9:35 am on Oct 26, 2005 (gmt 0)

10+ Year Member



I do not know if this is correct way to do thing but

I always set up the non www. version as a different virtual server in apache and put a .htaccess file in the document root

Redirect 301 / [yourdomain.co.uk...]

jdMorgan

7:15 pm on Nov 1, 2005 (gmt 0)

WebmasterWorld Senior Member 10+ Year Member



Yes, with a couple of minor tweaks (see 2nd RewriteCond line below), that would serve an alternate robots.txt for the example.com domain.
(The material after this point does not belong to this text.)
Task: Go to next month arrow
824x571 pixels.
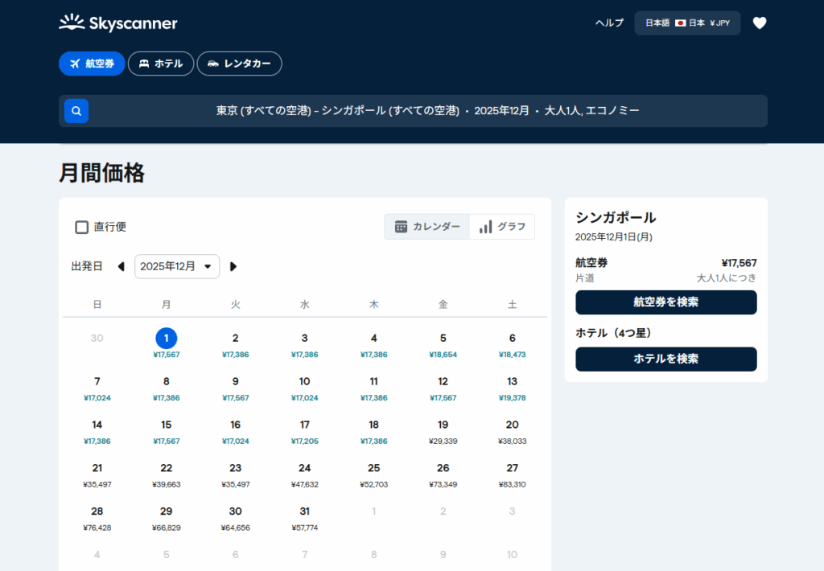Action: point(233,266)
You could go even further, and serve based on user-agent.

RewriteCond %{HTTP_HOST} ^example\.com
RewriteCond %{REQUEST_URI} ^/robots\.txt
RewriteCond %{HTTP_USER_AGENT} slurp
RewriteRule ^robots\.txt /slurp_robots.txt [L]

... or even more detailed, with a robots.txt file per-robot:

RewriteCond %{HTTP_HOST} ^example\.com
RewriteCond %{REQUEST_URI} ^/robots\.txt
RewriteCond %{HTTP_USER_AGENT} (Googlebot¦msnbot¦Slurp¦Teoma)
RewriteRule ^robots\.txt /%1_robots.txt [L]

However, I share the opinion posted in the original thread that a simple domain redirection should work --given time-- and that it is the correct way to prevent duplicate sites on www and non-www. I have always included this redirection where needed on any and all new sites, and have never had any canonicalization problems. It's one of those things that, if done at the very start, prevents potentially-big problems.